The company has broadly denied wrongdoing and issued a statement Wednesday saying its tools “support US national security interests and policies by preventing terrorism and crime.”

“We look forward to presenting the full information regarding how we have the world’s most rigorous compliance and human rights programs that are based (on) the American values we deeply share, which already resulted in multiple terminations of contacts with government agencies that misused our products,” the company said.

The full impact of being put on the entity list is unclear. Kevin Wolf, a lawyer at the firm Akin Gump and former top Commerce official, said being placed on the entity list can have a broad impact on a company.

“Many companies choose to avoid doing business with listed entities completely in order to eliminate the risk of an inadvertent violation and the costs of conducting complex legal analyses,” he said.

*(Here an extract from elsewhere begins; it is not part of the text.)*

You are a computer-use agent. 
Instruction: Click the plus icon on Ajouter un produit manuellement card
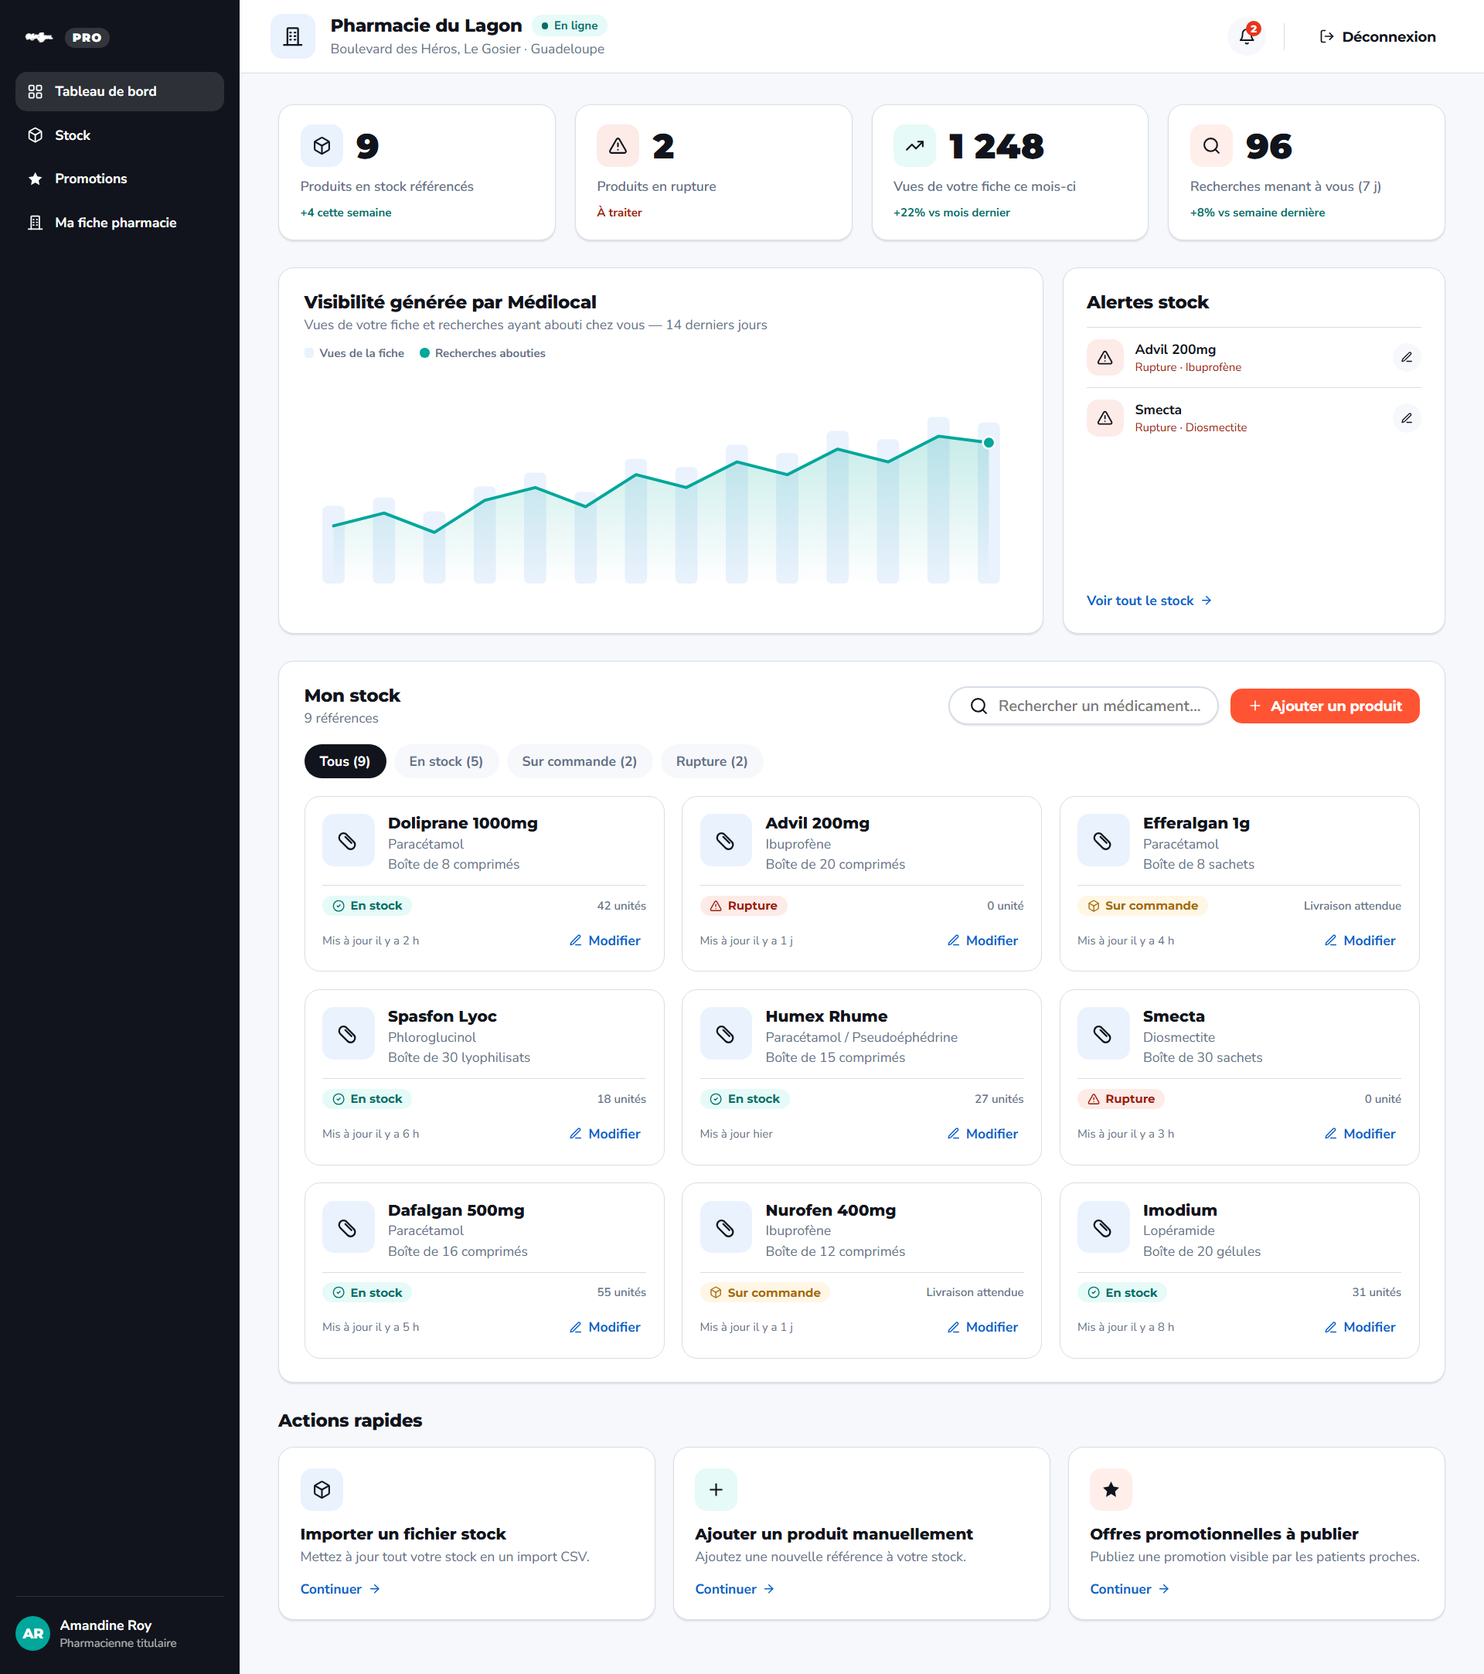pos(716,1489)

In 2019 the Commerce Department placed Chinese tech giant Huawei, which U.S. defense and intelligence communities have long accused of being an untrustworthy agent of Beijing’s repressive rulers, on the entity list.

Stewart Baker, a cybersecurity lawyer and former general counsel at the National Security Agency, said it remains to be seen how big an impact Wednesday’s announcement will have on the NSO Group’s long-term health. He said the Commerce Department will have significant discretion in how it handles licensing requests related to the NSO Group, and could face pressure from U.S. exporters and the Israeli government.

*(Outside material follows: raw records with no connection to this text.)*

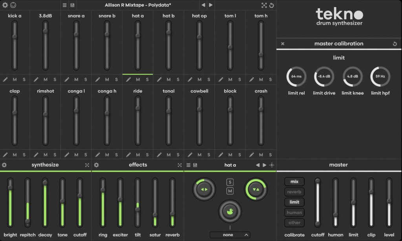Click the global randomize dice in top bar
402x241 pixels.
point(263,5)
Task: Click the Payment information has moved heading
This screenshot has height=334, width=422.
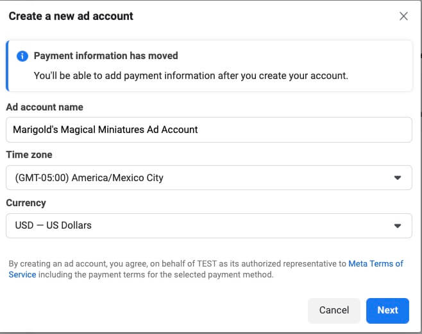Action: point(106,56)
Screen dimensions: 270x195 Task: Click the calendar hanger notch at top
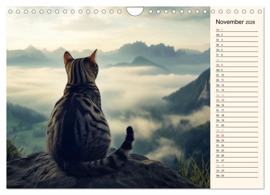coord(135,11)
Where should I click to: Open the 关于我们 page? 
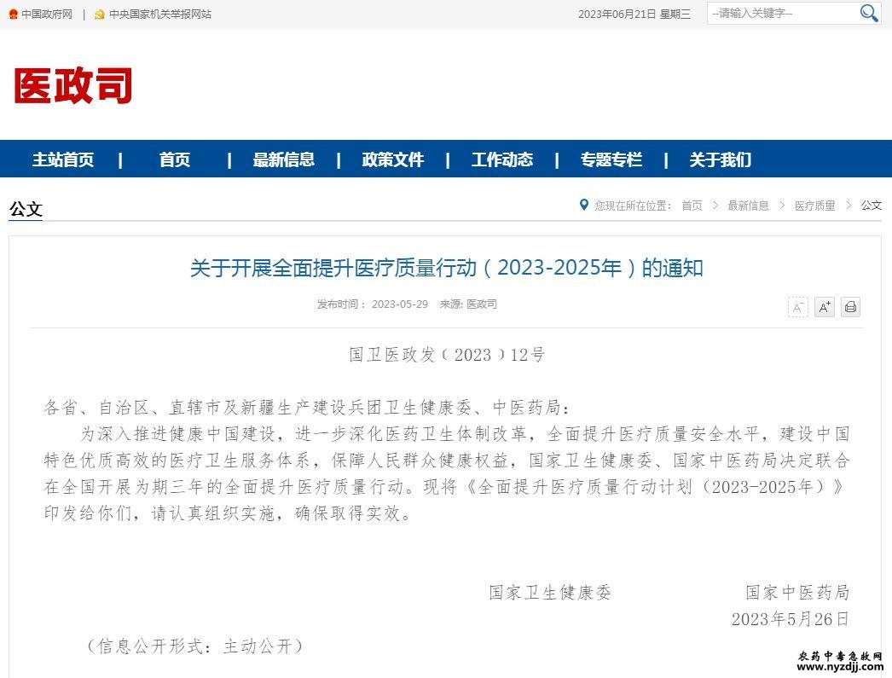[x=720, y=159]
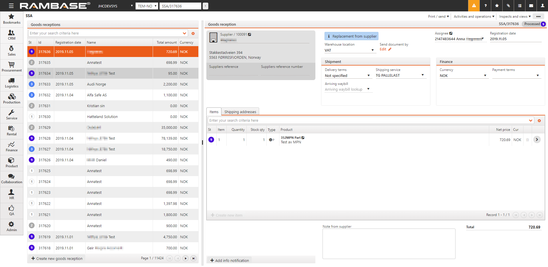The width and height of the screenshot is (548, 267).
Task: Open item detail arrow for item 1
Action: coord(537,140)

“We could see a situation in which the sanction has been granted and it has a great symbolic significance and some practical significance for NSO, but certainly isn’t a death penalty and may over time just be really aggravating,” he said.

Another Israeli spyware company, Candiru, was also added to the entity list. In July, Microsoft said it had blocked tools developed by Candiru that were used to spy on more than 100 people around the world, including politicians, human rights activists, journalists, academics and political dissidents.

A prominent Russian firm, Positive Technologies, and the Singapore-based Computer Security Initiative Consultancy were also placed on the list for trafficking in “cyber tools used to gain unauthorized access” to IT systems, the department said. The Treasury Department put sanctions on Positive Technology, which has a broad international footprint and partnerships with such IT heavyweights as Microsoft and IBM, earlier this year.